My oldest daughter, Marissa, is a “heart kid.” Her heart condition was so serious that there was nothing that could be done for her in China. We were allowed to adopt her and bring her to the U.S. even though she was very ill. Her purple lips and fingers will ever serve to remind me of just how sick these little “heart babies” that LWB serves are, and how important it is that we do all we can to help them while they are still young. I’ve seen firsthand what early intervention can do to improve and even save a child’s life. As a relatively new volunteer for LWB, I am finally able to do something to be a part of an organization of which I have been in total awe since it was founded and help other heart babies like my Marissa.

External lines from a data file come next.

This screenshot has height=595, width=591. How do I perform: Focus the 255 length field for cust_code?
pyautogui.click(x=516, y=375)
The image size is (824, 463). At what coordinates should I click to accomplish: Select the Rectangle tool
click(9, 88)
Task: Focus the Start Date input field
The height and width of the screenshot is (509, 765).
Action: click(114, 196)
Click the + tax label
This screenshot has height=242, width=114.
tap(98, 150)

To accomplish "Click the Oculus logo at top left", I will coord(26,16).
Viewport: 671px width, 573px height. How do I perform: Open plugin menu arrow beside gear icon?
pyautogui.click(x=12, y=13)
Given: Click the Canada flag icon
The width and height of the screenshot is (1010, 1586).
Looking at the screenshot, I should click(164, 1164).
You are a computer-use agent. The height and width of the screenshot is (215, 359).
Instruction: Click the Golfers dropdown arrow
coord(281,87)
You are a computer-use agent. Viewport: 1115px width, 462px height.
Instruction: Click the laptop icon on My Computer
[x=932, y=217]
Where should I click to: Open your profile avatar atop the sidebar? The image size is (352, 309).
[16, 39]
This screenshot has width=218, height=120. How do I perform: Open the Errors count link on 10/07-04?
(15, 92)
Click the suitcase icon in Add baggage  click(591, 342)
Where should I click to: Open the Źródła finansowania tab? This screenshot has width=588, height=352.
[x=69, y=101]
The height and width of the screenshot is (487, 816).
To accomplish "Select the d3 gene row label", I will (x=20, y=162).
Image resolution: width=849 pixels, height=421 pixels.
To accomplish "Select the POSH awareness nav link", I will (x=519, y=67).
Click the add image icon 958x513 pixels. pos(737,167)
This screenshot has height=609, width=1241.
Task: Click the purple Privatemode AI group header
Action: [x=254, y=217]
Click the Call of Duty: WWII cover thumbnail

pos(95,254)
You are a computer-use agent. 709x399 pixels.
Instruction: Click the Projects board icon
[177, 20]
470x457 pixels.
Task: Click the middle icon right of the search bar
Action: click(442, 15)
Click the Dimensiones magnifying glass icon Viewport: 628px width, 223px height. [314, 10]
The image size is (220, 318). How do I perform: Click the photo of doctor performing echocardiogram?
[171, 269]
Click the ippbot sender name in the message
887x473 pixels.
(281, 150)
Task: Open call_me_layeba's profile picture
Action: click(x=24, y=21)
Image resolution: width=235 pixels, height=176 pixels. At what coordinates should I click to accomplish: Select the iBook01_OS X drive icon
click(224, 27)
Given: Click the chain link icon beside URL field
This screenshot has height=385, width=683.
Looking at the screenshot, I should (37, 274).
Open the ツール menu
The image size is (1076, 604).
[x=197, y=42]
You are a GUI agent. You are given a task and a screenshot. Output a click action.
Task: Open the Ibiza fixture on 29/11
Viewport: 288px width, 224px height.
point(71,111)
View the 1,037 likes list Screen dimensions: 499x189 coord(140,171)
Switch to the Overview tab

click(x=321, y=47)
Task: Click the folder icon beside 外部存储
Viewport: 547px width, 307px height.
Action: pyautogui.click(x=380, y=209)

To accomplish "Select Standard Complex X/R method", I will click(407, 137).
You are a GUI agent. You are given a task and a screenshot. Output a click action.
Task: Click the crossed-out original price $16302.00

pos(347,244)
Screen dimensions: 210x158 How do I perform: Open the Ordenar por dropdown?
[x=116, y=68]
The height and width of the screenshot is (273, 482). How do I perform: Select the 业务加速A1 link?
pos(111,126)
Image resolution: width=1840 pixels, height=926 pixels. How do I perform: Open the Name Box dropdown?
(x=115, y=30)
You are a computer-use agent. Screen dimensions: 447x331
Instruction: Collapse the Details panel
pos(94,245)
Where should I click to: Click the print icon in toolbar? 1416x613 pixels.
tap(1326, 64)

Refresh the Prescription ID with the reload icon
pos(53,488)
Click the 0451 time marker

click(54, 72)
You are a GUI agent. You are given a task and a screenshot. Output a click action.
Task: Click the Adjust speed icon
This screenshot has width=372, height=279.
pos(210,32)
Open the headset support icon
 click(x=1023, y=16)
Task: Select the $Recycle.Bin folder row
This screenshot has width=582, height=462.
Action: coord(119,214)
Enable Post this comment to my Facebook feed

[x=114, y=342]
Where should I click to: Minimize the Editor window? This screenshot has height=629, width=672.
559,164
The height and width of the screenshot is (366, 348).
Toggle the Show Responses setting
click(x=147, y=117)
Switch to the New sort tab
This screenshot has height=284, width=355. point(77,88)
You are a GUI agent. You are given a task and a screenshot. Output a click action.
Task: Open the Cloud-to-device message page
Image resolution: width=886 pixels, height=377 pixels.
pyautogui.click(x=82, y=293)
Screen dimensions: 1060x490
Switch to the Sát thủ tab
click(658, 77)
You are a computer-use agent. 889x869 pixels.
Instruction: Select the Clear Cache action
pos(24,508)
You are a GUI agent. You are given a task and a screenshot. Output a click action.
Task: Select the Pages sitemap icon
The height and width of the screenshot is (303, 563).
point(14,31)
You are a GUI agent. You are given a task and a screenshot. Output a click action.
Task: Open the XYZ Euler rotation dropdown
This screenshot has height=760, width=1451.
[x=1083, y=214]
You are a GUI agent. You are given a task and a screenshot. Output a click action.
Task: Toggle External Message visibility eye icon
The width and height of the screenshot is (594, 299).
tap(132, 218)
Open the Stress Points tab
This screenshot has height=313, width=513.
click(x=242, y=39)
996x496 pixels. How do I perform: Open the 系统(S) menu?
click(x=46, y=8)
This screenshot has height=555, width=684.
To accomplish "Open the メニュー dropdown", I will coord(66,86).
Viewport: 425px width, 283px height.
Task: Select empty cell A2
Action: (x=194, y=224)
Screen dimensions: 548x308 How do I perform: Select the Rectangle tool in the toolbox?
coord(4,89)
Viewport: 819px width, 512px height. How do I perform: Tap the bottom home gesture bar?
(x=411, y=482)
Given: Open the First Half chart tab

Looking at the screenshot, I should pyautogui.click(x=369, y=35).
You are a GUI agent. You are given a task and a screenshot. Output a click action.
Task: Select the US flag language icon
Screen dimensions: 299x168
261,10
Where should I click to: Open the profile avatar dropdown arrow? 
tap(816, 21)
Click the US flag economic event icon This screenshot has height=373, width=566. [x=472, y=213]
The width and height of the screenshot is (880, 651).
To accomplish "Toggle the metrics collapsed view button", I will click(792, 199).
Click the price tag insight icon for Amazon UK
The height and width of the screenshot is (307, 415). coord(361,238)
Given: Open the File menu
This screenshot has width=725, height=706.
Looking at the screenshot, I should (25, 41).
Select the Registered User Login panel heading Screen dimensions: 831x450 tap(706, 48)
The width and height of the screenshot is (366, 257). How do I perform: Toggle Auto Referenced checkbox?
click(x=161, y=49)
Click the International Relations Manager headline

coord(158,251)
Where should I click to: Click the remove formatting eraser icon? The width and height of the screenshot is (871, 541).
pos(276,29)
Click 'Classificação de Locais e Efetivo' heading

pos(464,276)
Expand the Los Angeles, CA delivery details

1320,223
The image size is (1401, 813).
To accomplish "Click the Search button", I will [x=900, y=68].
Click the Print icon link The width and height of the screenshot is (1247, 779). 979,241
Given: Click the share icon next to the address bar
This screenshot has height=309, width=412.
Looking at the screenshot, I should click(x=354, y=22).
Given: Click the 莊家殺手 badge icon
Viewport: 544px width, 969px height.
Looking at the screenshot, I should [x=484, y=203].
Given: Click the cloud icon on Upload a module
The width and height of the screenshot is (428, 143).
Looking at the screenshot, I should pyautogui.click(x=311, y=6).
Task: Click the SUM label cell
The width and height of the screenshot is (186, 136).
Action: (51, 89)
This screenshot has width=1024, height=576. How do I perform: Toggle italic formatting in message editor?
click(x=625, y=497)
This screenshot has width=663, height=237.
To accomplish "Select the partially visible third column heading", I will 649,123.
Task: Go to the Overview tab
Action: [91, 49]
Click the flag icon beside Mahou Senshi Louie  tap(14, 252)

With three girls and a full-time job, my days are somewhat non-stop from the time the alarm comes on until I finally cannot keep my eyes open any longer around midnight. I work during the day at a large local hospital as an Radiologic Technologist. I am thankful that my job is such that we have some time to read or work on other projects. I am able to read my e-mail and organize what I am suppose to do at work. Then, when I get home at night I upload pictures of the children in the Heart program. My official-sounding title is “Heart Surgery Assistant Coordinator.” I assist Shannon Miller in writing thank you notes to our wonderful sponsors who faithfully send donations each month to help fund heart surgeries for so many of our kids. I also upload pictures to SkyDrive so that the sponsors will be updated with any new information or pictures of the children they are helping. Just recently, I’ve begun to write some short sponsor updates to be sent monthly.
I hope that as I learn more about each phase of the Heart Surgery Fund, I will be able to help out more. Just reading the stories of how sick the babies were when they first came into the program, watching how the funds come in from the sponsors until there is enough to send a child for heart surgery, and then seeing the post-op pictures of children who look so much healthier and happier is a feeling that is difficult to explain.
Now my daughter is considered healthy and is just finishing fifth grade. Our local pediatrician thought she would not have lived another year in China without the medical treatment that she needed. If uploading pictures to SkyDrive, or thanking the donors for their kind gifts to our Heart Fund helps just one more child receive the life-saving surgery they need, then I am just thankful to be a part of this beautiful thing. Just looking at the precious faces of the kids is my favorite part of my job. Hearing that their surgeries were successful and that soon, a mama and baba will be found for them brings me such satisfaction.
Yes, my life is hectic most of the time. Sometimes I am not sure what I should do first or how I can ever get it all done. But, I do know that I am blessed beyond measure to be a part of such a wonderful group as Love Without Boundaries!